Put yourself in the place of those ancient Unitarians. Staying or going, they had to sell everything -- and for pathetic prices. Their neighbors knew they couldn't hang around for a better offer.

Imagine the congregational meetings! Recant or not? Stay or go? Families split: Husbands recanted, wives would not. So many foremothers resisted that the edict was revised specifically to apply to women, an unheard-of acknowledgment of female power in those days. If you were caught living with a Unitarian -- husband, wife or even servant -- all goods were confiscated, with half the proceeds to go to the informer. (I've heard that song before.)

Some elected to recant and remain as serfs on some noble estate. Many chose exile. Imagine that exile. It's not hard to imagine today -- with their cousins on the road in Kosovo.

One group of 300 Unitarians set out for Kolosvar in Transylvania (now Cluj in Romania). They'd heard other Unitarians there could help. They walked. Possessing nothing, everything left behind. Three hundred Unitarians, men, women and children. Walking 500 miles -- from here to Raleigh, N.C.

Just over the border, Hungarian mercenaries, hired by the Poles, attacked them to strip them of any money they'd managed to smuggle out. Many Unitarians were killed in that attack. The others gathered their strength and moved on.

Dysentery. Typhoid. More dead buried. When those who survived finally reached Kolosvar, so did the plague. Thirty Poles lived to found a Polish Unitarian church in Kolosvar -- 30 out of 300.

The Unitarian Church in Poland died. Secret house meetings didn't survive a generation. Still, 10 years ago, a UU friend visiting Poland was shown an old stone building with neatly trimmed bushes. Those showing him were Catholics, but they trimmed the bushes because they knew it had been a Unitarian church, and they knew that stood for freedom.

Other Polish Unitarian exiles in Germany and Holland went on talking and writing, and their persistent ideas spread through Europe like yeast in the bread of society. Thomas Jefferson and George Washington both had their books in their libraries.

What a shame we've forgotten this story. Every year as spring comes around again, my Jewish friends celebrate Passover: the story, historians tell us, of maybe 700 Jews escaping Egypt. That story is remembered and retold every year. And here we sit on top of these exiles of our own, and we have forgotten all about them.

Yet these people are a vital part of our root system. The freedom to think for ourselves in religion was not easily come by. We inherit it at great cost.

There was courage in the defiant women. There was courage in Andrew Wiszowaty. There was courage in those entering exile.

And there was courage in those who stayed behind -- don't forget them. Imagine the pain and courage even in recanting, in giving up your beliefs as well as your belongings. Oh, there was courage there, too.

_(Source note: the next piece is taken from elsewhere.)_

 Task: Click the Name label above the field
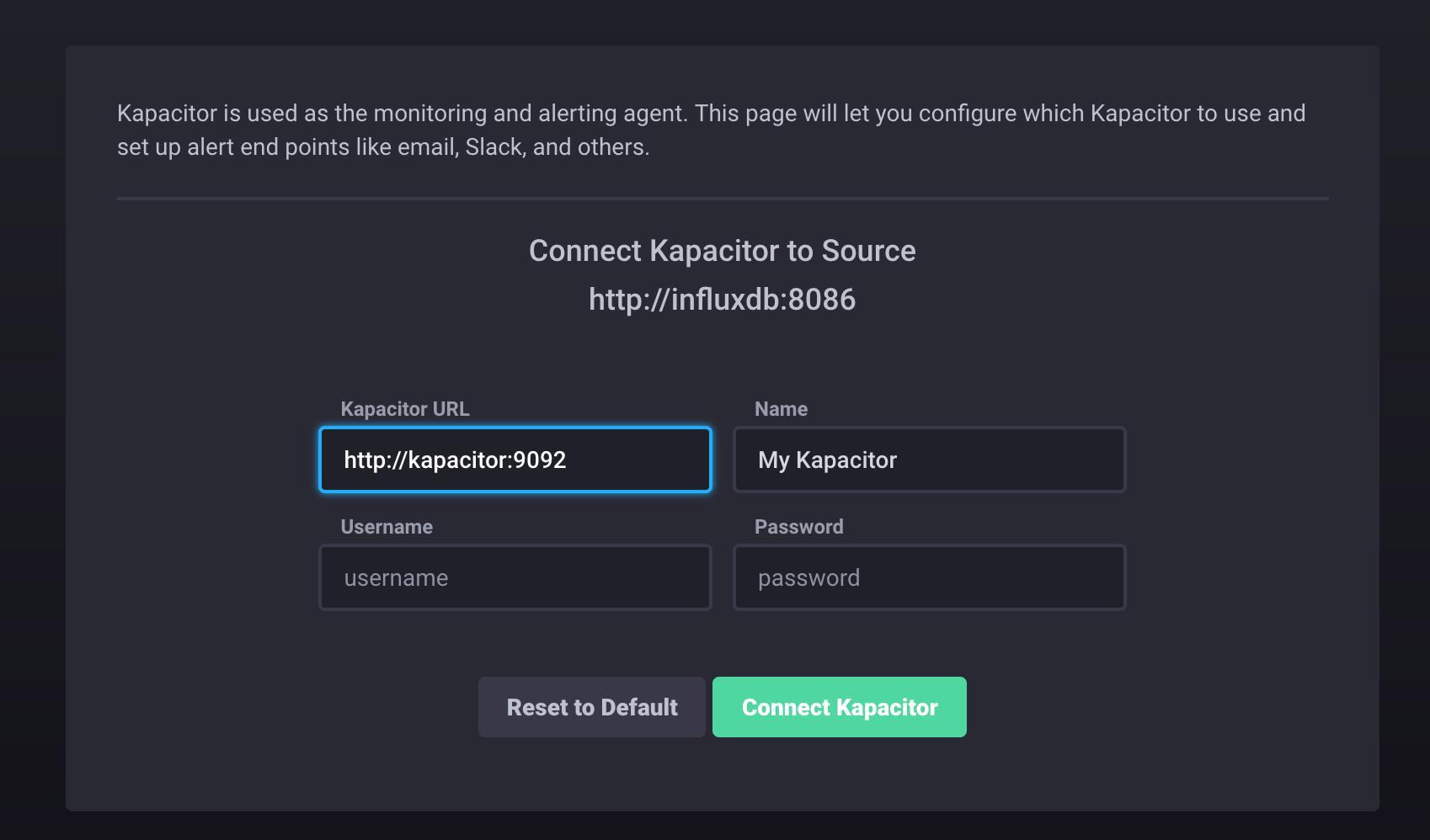pos(781,409)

Their dress wasn't our dress. Their ideas weren't our ideas. But in living the best they could in their own times, they left us gifts of great worth.

Today, when the church board is split, or different ideas are butting heads, or you need a new building, and you feel like, "I don't need this," remember: Without you, this ancient witness to freedom, reason and tolerance in religion will not exist in your community.

And it is important it continue to exist. Great ideas are not Carpathian orchids. They do not survive in thin air. Great ideas and truths must be housed in people's heads and protected in their hearts. They must be spoken and lived and witnessed.

I hope every time you see a dandelion -- or, worse, try to dig one up -- you will remember your long, incredible, regenerating roots, and take heart again as you go about continuing to create the history of this congregation and its witness in this community in these times.